- [EXERCISE DETAILS]: Once the line holding "This screenshot has width=771, height=556." is found in the listing below, write it out and each later line exactly, up to and including the one holding "Minimize the terminal".

- [GIVEN INFORMATION]:
◇ ◇ ◇ ◇

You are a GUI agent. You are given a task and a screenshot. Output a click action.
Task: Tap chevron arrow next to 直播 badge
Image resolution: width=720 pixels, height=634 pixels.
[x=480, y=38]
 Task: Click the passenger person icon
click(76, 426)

◇ ◇ ◇ ◇

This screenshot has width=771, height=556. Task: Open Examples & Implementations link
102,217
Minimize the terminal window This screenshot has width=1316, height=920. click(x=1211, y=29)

◇ ◇ ◇ ◇

- [EXERCISE OUTPUT]:
This screenshot has width=771, height=556. Task: Open Examples & Implementations link
102,217
Minimize the terminal window This screenshot has width=1316, height=920. click(x=1211, y=29)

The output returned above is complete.